North Carolina Business Court Revisits When Customer-Related Information is a Trade Secret

By Isaac Linnartz

The North Carolina Business Court recently revisited the question of when a business’s customer-related information can be considered trade secrets. In Southern Fastening Systems, Inc. v. Grabber Construction Products, Inc., 2015 NCBC 40 (April 28, 2015), an employee who sold wood construction supplies for the plaintiff company signed a non-disclosure agreement agreeing not to disclose confidential information regarding the company’s customers, sales, products, markets, revenue, expenses, marketing plans and financial condition. The employee later left that company and joined a competing company that sold similar wood construction products. The plaintiff company subsequently sued the employee and his new employer for various claims, including misappropriation of trade secrets under the North Carolina Trade Secret Protection Act (TSPA).

Under the TPSA, a plaintiff must identify the trade secrets at issue with particularity and describe how those trade secrets were allegedly misappropriated. To qualify as a trade secret, business or technical information must (i) derive “independent actual or potential commercial value from not being generally known or readily ascertainable” and (ii) be the “subject of efforts that are reasonable under the circumstances to maintaining its secrecy.”  N.C. Gen. Stat. § 66-152(3).
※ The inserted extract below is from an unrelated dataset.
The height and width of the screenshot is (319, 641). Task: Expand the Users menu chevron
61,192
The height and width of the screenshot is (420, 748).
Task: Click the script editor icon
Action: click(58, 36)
In Southern Fastening, the plaintiff identified its trade secrets as including “confidential customer information such as customer contact information and customer buying preferences and history . . . confidential freight information, sales reports, prices and term books, sales memos, sales training manuals, commission reports and information concerning [plaintiff’s] relationship with its vendors.” As is often the case, the defendants argued that the plaintiff had not adequately identified its alleged trade secrets and that the misappropriation claim should be dismissed. Judge Bledsoe disagreed, however, concluding that the plaintiff’s identification of its customer-related trade secrets was sufficiently specific to survive a motion to dismiss under Rule 12(b)(6).

The defendants also contended that the alleged trade secrets were public information that were readily available from the plaintiff’s vendors, customers and potential customers, and that the plaintiff had not identified any measures it had taken to keep that information secret. Again, the court disagreed, concluding that the plaintiff had adequately alleged that its alleged trade secrets constituted “specific, detailed, non-public information regarding [plaintiff’s] current and potential customers that was not generally known within [plaintiff],” was not “capable of reverse engineering,” and was not distributed to plaintiff’s employees until they executed non-disclosure agreements restricting disclosure of the information and requiring that it be returned to the plaintiff upon request or at termination of employment.

The decision in Southern Fastening highlights the importance of pleading trade secrets with specificity and shows that confidential customer-related information can meet this standard when such information and the methods used to keep it secret are clearly identified.